=== The data ===
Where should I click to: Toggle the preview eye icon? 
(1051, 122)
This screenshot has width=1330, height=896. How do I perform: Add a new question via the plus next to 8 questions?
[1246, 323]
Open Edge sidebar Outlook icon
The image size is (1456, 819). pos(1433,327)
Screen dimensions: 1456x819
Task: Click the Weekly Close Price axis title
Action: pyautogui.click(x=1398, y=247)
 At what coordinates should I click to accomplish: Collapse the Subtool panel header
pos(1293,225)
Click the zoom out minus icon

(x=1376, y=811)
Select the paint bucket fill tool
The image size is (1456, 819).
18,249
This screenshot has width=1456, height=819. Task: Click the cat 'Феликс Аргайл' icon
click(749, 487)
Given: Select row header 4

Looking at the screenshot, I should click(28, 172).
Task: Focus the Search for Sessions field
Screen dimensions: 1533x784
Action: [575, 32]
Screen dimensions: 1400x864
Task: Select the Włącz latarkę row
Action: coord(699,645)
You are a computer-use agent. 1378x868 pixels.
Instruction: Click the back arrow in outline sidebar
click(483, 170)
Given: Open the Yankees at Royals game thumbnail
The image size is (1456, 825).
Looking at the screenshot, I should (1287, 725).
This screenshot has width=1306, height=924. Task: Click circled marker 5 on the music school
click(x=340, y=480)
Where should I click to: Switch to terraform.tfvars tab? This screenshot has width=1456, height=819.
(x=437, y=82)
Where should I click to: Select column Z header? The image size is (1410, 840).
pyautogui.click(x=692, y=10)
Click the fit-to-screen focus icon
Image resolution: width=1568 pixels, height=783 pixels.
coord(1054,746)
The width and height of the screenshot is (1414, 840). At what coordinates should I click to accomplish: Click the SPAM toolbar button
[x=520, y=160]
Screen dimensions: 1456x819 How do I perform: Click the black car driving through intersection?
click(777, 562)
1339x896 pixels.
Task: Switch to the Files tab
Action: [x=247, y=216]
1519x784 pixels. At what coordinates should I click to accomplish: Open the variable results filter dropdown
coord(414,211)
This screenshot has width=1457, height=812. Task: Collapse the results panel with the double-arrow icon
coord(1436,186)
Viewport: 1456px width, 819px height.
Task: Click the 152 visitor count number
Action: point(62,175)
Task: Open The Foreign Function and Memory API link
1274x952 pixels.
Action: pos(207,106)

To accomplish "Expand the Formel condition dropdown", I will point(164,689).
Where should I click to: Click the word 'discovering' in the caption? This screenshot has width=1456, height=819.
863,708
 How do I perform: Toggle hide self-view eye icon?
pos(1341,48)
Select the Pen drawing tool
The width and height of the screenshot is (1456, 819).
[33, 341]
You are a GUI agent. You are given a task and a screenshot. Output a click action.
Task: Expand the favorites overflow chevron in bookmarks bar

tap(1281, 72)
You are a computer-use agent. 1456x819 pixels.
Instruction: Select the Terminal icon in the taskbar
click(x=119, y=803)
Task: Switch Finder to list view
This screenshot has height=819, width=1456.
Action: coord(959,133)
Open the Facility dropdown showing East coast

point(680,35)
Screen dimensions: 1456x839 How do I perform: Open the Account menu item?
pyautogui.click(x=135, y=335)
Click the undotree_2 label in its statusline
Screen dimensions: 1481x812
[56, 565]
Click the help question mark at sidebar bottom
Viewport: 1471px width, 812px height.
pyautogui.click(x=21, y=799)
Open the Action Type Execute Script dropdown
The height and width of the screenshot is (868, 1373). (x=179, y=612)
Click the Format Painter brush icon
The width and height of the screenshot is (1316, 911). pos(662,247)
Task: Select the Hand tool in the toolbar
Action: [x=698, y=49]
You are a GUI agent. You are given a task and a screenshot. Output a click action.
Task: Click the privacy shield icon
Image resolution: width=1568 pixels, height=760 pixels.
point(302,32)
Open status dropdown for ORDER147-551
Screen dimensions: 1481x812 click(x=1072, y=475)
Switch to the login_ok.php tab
===
What to do:
Repeat the records above exactly as they appear.

Response for this exercise:
Where should I click to: Toggle the preview eye icon? 
(1051, 122)
This screenshot has width=1330, height=896. How do I perform: Add a new question via the plus next to 8 questions?
[1246, 323]
Open Edge sidebar Outlook icon
The image size is (1456, 819). pos(1433,327)
Screen dimensions: 1456x819
Task: Click the Weekly Close Price axis title
Action: pyautogui.click(x=1398, y=247)
 At what coordinates should I click to accomplish: Collapse the Subtool panel header
pos(1293,225)
Click the zoom out minus icon

(x=1376, y=811)
Select the paint bucket fill tool
The image size is (1456, 819).
18,249
This screenshot has width=1456, height=819. Task: Click the cat 'Феликс Аргайл' icon
click(749, 487)
Given: Select row header 4

Looking at the screenshot, I should click(28, 172).
Task: Focus the Search for Sessions field
Screen dimensions: 1533x784
Action: [575, 32]
Screen dimensions: 1400x864
Task: Select the Włącz latarkę row
Action: coord(699,645)
You are a computer-use agent. 1378x868 pixels.
Instruction: Click the back arrow in outline sidebar
click(483, 170)
Given: Open the Yankees at Royals game thumbnail
The image size is (1456, 825).
Looking at the screenshot, I should (1287, 725).
This screenshot has width=1306, height=924. Task: Click circled marker 5 on the music school
click(x=340, y=480)
Where should I click to: Switch to terraform.tfvars tab? This screenshot has width=1456, height=819.
(x=437, y=82)
Where should I click to: Select column Z header? The image size is (1410, 840).
pyautogui.click(x=692, y=10)
Click the fit-to-screen focus icon
Image resolution: width=1568 pixels, height=783 pixels.
coord(1054,746)
The width and height of the screenshot is (1414, 840). At what coordinates should I click to accomplish: Click the SPAM toolbar button
[x=520, y=160]
Screen dimensions: 1456x819 How do I perform: Click the black car driving through intersection?
click(777, 562)
1339x896 pixels.
Task: Switch to the Files tab
Action: [x=247, y=216]
1519x784 pixels. At what coordinates should I click to accomplish: Open the variable results filter dropdown
coord(414,211)
This screenshot has width=1457, height=812. Task: Collapse the results panel with the double-arrow icon
coord(1436,186)
Viewport: 1456px width, 819px height.
Task: Click the 152 visitor count number
Action: point(62,175)
Task: Open The Foreign Function and Memory API link
1274x952 pixels.
Action: pos(207,106)

To accomplish "Expand the Formel condition dropdown", I will point(164,689).
Where should I click to: Click the word 'discovering' in the caption? This screenshot has width=1456, height=819.
863,708
 How do I perform: Toggle hide self-view eye icon?
pos(1341,48)
Select the Pen drawing tool
The width and height of the screenshot is (1456, 819).
[33, 341]
You are a GUI agent. You are given a task and a screenshot. Output a click action.
Task: Expand the favorites overflow chevron in bookmarks bar

tap(1281, 72)
You are a computer-use agent. 1456x819 pixels.
Instruction: Select the Terminal icon in the taskbar
click(x=119, y=803)
Task: Switch Finder to list view
This screenshot has height=819, width=1456.
Action: coord(959,133)
Open the Facility dropdown showing East coast

point(680,35)
Screen dimensions: 1456x839 How do I perform: Open the Account menu item?
pyautogui.click(x=135, y=335)
Click the undotree_2 label in its statusline
Screen dimensions: 1481x812
[56, 565]
Click the help question mark at sidebar bottom
Viewport: 1471px width, 812px height.
pyautogui.click(x=21, y=799)
Open the Action Type Execute Script dropdown
The height and width of the screenshot is (868, 1373). (x=179, y=612)
Click the Format Painter brush icon
The width and height of the screenshot is (1316, 911). pos(662,247)
Task: Select the Hand tool in the toolbar
Action: [x=698, y=49]
You are a GUI agent. You are given a task and a screenshot. Output a click action.
Task: Click the privacy shield icon
Image resolution: width=1568 pixels, height=760 pixels.
point(302,32)
Open status dropdown for ORDER147-551
Screen dimensions: 1481x812 click(x=1072, y=475)
Switch to the login_ok.php tab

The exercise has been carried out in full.